== Text excerpt ==

Coal as an Energy Source, Is It Renewable or Nonrenewable?
Coal, oil, and natural gas are fossil fuels and are nonrenewable resources. This means that they cannot be replenished at a rate fast enough to compete with other natural resources, such as biomass, wind, hydropower, and solar. In fact, coal and other fossil fuels take millions of years to replenish in natural conditions, making them non-renewable energy resources.
A non-renewable resource takes a long time to form. Millions of years ago (400 million years ago), Earth’s surface was covered in lush vegetation and swamps. As the plants died out, they sank to the bottom of the swamps, where the exclusion of air and light, as well as high pressure, slowly turned these plant remains into fossil fuels as we know them today.
These non-renewable energy sources include:
- oil and
- natural gas:
Non-renewable resources have one thing in common: they all pollute the environment a lot. This pollution comes from burning them: when you burn fossil fuels, such as coal, you release harmful greenhouse gasses. These gasses stay in the atmosphere for a long time and pollute the air, water, and soils. The best alternative to non-renewable resource use is renewable resources and nuclear energy.

===
== Information shown ==

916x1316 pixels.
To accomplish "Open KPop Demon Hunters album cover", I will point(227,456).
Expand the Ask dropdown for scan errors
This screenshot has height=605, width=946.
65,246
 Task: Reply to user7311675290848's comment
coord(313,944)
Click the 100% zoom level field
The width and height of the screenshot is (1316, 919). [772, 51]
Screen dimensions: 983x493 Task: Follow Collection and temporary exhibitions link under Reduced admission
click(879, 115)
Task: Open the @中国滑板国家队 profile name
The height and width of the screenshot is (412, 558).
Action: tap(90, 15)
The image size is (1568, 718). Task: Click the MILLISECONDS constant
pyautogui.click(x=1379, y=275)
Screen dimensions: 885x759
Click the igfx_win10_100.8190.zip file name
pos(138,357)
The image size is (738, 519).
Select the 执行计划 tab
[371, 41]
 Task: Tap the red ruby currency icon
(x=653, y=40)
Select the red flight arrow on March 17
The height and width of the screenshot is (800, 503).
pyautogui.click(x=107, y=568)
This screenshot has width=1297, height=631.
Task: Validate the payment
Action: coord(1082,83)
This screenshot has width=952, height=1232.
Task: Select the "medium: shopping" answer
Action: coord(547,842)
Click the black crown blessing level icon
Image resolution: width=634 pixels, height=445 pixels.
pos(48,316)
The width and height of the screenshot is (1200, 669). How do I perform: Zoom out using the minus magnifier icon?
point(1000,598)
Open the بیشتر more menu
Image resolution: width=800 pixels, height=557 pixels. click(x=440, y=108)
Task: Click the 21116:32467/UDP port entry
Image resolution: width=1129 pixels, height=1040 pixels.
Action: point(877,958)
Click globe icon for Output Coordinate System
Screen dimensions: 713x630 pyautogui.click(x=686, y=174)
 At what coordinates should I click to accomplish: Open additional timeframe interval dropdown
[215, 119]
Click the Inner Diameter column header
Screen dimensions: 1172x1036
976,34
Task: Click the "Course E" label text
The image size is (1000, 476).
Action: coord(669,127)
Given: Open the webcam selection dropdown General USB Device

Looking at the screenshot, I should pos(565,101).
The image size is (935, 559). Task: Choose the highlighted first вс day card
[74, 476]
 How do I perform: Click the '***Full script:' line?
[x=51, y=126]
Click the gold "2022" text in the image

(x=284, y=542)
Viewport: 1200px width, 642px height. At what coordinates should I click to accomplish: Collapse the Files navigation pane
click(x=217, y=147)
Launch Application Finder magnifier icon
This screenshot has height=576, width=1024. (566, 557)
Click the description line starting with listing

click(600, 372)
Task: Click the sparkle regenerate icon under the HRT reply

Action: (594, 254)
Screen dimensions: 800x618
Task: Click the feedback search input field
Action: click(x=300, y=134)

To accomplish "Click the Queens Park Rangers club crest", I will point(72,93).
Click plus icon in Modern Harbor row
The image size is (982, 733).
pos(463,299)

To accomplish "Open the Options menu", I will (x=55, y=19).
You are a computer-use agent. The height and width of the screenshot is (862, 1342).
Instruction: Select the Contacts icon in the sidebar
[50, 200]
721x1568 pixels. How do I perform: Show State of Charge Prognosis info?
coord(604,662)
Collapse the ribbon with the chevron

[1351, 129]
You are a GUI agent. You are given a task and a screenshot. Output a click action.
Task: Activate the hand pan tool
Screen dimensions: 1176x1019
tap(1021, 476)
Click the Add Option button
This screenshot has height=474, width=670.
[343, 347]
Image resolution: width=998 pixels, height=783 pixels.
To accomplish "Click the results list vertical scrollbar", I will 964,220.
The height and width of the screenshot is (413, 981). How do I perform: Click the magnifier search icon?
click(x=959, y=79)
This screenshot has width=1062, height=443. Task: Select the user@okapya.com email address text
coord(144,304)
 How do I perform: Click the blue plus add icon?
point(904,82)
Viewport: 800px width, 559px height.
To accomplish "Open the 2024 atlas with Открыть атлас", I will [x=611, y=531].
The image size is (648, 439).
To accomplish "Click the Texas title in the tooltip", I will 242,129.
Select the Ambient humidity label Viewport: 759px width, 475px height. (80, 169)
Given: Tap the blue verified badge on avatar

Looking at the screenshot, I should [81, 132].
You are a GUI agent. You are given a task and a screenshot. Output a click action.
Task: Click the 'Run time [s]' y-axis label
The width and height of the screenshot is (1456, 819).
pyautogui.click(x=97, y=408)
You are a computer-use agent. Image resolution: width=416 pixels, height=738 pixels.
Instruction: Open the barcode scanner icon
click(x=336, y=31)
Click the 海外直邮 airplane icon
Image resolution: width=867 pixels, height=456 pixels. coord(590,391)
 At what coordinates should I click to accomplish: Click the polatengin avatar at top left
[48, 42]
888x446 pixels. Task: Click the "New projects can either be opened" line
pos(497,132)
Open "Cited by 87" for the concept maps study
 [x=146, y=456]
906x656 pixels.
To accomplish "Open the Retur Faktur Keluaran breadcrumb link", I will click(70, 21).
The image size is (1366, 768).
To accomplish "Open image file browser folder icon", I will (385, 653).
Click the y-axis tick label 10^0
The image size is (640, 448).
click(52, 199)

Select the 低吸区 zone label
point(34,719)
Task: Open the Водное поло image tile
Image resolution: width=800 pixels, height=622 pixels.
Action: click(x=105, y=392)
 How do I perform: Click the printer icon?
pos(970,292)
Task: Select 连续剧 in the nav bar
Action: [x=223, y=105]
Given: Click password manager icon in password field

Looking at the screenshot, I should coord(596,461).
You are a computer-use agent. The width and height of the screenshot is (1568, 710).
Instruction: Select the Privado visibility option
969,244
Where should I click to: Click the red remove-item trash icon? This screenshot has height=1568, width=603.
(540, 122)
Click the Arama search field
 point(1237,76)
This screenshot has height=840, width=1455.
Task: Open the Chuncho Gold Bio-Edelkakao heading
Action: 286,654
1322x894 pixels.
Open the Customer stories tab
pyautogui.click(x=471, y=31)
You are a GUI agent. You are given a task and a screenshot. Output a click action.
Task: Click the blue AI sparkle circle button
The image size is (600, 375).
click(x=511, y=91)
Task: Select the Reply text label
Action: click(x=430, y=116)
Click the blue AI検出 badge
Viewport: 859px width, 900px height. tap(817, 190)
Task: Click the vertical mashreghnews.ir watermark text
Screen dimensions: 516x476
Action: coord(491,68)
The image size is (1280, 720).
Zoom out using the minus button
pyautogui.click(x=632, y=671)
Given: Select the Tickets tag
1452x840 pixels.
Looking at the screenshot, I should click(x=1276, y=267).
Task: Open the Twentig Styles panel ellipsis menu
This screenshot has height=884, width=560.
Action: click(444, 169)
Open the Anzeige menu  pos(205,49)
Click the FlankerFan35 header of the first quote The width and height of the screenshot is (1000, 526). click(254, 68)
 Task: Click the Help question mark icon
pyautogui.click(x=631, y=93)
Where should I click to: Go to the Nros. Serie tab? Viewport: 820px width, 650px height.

===

Study questions:
[A] In the coal article, how long ago was Earth's surface covered in lush vegetation and swamps?
[B] Copy the coal article from "These non-renewable energy" to "and nuclear energy.".
[C] Translate this sentence from the coal article into Spanish: "A non-renewable resource takes a long time to form."

Answer set:
[A] About 400 million years ago.

[B]
These non-renewable energy sources include:
- oil and
- natural gas:
Non-renewable resources have one thing in common: they all pollute the environment a lot. This pollution comes from burning them: when you burn fossil fuels, such as coal, you release harmful greenhouse gasses. These gasses stay in the atmosphere for a long time and pollute the air, water, and soils. The best alternative to non-renewable resource use is renewable resources and nuclear energy.

[C] Un recurso no renovable tarda mucho tiempo en formarse.